Girl is then humiliated in school by being obviously pregnant and then girl has to bear the devastation of giving birth and having nothing to show for it...and always knowing she has a baby out there somewhere. People act like just giving up a child for adoption is like handing out cupcakes.

I really enjoyed a more realistic view of the alternatives to abortion.

Chopsypie · 26/02/2014 13:38

10 things I hate about you was on last night.

Still not sure how I feel about it. I loved the film as a teen, as I felt the females were quite strong but only really realised last night that it's the males who drive the storyline

Callani · 26/02/2014 13:44

I like Juno but I understand how people could be annoyed by it in some ways. I feel like they really skirt over how difficult choosing to continue with the pregnancy would be, there's barely any discussion of how people react at school, or how she coped with being pregnant and and schoolwork. The ending is "and then everything went back to normal".

As my friend pointed out after watching Juno, "I feel like if I got pregnant it wouldn't be the end of the world and I could be pregnant and give the baby up for adoption" and you could do that, but it's not as easy as it makes out.
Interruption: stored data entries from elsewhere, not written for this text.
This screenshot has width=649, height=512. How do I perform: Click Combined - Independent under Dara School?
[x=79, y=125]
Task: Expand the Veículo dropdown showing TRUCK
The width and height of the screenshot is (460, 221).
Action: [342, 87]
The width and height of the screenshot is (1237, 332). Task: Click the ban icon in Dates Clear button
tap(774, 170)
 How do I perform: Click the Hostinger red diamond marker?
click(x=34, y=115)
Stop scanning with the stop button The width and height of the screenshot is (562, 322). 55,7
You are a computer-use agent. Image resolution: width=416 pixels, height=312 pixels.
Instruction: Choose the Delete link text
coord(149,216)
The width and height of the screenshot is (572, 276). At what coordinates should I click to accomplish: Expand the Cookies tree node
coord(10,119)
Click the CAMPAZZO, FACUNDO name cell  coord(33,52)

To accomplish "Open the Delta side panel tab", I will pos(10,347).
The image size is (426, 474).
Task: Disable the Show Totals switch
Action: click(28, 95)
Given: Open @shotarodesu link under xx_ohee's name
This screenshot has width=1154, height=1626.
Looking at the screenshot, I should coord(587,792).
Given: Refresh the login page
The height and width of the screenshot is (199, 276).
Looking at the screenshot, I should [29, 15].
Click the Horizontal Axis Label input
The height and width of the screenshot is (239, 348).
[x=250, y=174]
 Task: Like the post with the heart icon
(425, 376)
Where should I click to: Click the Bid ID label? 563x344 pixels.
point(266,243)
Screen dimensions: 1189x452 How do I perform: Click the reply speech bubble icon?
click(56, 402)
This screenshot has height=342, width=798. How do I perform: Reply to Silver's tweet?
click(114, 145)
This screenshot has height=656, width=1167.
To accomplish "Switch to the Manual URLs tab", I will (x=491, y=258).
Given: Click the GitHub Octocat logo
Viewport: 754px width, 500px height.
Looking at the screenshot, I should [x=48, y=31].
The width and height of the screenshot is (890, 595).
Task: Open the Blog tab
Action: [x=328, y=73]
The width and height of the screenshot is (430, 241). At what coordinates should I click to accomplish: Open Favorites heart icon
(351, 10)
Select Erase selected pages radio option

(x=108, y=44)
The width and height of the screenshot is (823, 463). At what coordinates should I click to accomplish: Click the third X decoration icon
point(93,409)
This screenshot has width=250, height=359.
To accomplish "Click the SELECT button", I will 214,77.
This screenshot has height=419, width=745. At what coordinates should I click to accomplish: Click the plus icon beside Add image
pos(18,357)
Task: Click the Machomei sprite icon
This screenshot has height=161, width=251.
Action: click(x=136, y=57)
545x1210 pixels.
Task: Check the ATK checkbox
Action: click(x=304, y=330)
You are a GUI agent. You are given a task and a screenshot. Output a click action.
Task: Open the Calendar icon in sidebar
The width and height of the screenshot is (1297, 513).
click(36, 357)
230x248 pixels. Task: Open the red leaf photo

ReadyToPopAndFresh · 26/02/2014 13:46

Still not sure how I feel about it. I loved the film as a teen, as I felt the females were quite strong but only really realised last night that it's the males who drive the storyline

Feel exactly the same!

Callani · 26/02/2014 13:52

10 Things is pretty male driven, but what can you expect from an adaptation of The Taming of the Shrew which is basically, I have to sell off my older daughter to anyone who will take her before I can sell off my far more beautiful younger daughter in a socially acceptable fashion and for a far higher fee.

wol1968 · 26/02/2014 15:40

Dead Poets Society. That whole 1950s boys' boarding school thing where females were an alien species to be used for breeding and certain (barely alluded to) pleasures. I was blown away by the emotional message as a first-year student but feminist awareness made me notice its flaws on a second viewing.

Forrest Gump. He gets to have all the fun, she's stuck in the background. She's beautiful and talented and is punished for it by dying of AIDS. He, on the other hand, becomes President....

...er,hang on a minute, I may have mixed him up with George W. Bush. Never mind. Easy mistake to make. Wink And Dubya's real, which is kinda scary.